"""

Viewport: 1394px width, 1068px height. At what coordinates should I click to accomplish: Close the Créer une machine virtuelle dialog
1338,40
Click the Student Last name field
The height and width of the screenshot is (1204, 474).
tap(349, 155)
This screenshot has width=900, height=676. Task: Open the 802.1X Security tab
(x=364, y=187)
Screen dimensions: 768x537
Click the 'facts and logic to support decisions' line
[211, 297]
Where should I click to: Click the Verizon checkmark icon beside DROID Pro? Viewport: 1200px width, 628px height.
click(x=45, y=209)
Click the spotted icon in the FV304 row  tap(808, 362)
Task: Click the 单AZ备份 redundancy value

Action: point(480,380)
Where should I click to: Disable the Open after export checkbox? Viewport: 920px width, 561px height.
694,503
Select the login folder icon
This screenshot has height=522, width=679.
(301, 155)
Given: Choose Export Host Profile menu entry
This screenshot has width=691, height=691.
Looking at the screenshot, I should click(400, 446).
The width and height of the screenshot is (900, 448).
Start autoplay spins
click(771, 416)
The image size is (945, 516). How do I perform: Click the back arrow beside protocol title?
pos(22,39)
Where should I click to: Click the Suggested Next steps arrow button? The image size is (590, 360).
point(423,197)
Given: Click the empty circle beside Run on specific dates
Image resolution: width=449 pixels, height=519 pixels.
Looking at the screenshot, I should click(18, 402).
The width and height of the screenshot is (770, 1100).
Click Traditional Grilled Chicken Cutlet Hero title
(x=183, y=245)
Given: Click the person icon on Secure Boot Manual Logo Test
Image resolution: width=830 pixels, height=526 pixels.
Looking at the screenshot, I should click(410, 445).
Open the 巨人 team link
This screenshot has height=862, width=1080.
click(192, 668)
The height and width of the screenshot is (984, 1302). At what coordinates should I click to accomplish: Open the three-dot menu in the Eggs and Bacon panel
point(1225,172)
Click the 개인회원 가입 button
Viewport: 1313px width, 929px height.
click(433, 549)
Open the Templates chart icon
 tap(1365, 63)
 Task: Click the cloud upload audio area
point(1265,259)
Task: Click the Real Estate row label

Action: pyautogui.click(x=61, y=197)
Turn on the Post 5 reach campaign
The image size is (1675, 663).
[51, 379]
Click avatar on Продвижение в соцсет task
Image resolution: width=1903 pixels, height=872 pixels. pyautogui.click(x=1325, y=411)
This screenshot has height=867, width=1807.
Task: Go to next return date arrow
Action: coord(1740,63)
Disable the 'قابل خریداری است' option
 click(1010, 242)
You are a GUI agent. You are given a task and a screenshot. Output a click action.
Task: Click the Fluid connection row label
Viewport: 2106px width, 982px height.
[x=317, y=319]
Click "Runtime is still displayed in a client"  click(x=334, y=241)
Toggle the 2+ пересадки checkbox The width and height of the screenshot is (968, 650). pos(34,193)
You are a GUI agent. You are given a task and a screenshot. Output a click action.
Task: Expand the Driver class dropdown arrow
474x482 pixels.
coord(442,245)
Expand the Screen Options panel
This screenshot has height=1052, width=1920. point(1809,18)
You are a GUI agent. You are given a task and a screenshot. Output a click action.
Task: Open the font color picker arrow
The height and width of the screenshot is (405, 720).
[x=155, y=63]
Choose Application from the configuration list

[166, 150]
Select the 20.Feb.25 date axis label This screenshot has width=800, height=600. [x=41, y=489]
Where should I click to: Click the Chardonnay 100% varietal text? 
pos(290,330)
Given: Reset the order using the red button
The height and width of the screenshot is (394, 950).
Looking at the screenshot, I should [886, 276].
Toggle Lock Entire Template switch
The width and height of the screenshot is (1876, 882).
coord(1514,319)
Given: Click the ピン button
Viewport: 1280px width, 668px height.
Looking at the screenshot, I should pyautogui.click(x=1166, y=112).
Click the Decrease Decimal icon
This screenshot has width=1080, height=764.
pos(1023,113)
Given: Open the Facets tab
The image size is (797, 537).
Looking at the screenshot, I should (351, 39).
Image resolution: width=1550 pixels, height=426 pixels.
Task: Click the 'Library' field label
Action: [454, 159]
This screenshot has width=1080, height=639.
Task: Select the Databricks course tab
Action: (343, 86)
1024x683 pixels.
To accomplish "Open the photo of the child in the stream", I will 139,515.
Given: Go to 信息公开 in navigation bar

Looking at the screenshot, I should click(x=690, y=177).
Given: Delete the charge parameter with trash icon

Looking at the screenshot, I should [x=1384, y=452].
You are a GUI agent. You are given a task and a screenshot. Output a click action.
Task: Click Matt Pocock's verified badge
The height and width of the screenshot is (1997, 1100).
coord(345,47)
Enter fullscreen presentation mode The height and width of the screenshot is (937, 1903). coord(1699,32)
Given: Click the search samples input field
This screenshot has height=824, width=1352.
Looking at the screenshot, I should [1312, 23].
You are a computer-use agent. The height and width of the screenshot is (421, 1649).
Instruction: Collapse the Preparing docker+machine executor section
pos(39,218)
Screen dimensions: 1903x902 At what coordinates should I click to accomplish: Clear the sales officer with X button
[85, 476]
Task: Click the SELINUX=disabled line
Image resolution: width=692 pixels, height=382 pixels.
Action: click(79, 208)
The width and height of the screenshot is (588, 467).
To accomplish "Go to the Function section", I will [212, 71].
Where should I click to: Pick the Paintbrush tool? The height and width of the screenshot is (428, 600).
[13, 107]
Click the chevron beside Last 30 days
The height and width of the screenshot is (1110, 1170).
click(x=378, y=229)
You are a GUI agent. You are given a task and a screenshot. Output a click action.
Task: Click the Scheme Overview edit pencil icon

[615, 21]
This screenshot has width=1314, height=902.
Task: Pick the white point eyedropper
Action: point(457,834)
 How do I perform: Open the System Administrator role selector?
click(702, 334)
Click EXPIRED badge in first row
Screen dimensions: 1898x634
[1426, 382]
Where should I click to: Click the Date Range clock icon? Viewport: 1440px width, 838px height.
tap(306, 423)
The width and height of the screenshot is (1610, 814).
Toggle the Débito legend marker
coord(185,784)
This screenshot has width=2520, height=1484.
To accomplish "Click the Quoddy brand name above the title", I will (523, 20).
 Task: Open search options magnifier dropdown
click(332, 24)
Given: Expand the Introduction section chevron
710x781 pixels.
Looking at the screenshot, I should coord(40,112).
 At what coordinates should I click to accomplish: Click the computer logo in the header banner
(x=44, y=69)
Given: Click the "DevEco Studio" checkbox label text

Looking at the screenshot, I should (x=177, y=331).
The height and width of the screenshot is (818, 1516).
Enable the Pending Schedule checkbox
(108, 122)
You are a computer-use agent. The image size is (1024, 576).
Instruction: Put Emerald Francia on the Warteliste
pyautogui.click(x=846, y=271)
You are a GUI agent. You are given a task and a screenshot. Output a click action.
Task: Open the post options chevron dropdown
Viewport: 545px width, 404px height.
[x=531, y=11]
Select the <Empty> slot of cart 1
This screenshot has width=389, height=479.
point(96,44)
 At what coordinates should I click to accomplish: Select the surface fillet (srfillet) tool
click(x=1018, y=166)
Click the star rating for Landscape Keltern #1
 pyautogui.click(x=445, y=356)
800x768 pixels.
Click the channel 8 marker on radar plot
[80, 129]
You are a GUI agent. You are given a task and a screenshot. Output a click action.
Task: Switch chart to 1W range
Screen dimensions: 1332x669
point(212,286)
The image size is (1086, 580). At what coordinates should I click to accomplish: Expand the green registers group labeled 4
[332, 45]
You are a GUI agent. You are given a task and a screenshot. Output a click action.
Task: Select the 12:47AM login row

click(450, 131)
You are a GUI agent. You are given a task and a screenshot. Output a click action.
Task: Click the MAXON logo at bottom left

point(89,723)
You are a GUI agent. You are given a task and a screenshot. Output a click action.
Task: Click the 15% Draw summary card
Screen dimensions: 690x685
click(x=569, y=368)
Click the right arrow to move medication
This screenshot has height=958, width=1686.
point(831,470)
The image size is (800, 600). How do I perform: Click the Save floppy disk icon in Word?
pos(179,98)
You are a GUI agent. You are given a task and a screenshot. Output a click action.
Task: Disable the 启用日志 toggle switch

"""

§ EXERCISE DIRECTIONS
Beginning with the very first line of the material, please return exactly each line down to and including the one with "Screen dimensions: 768x537".

§ WORKED SOLUTION
Viewport: 1394px width, 1068px height. At what coordinates should I click to accomplish: Close the Créer une machine virtuelle dialog
1338,40
Click the Student Last name field
The height and width of the screenshot is (1204, 474).
tap(349, 155)
This screenshot has width=900, height=676. Task: Open the 802.1X Security tab
(x=364, y=187)
Screen dimensions: 768x537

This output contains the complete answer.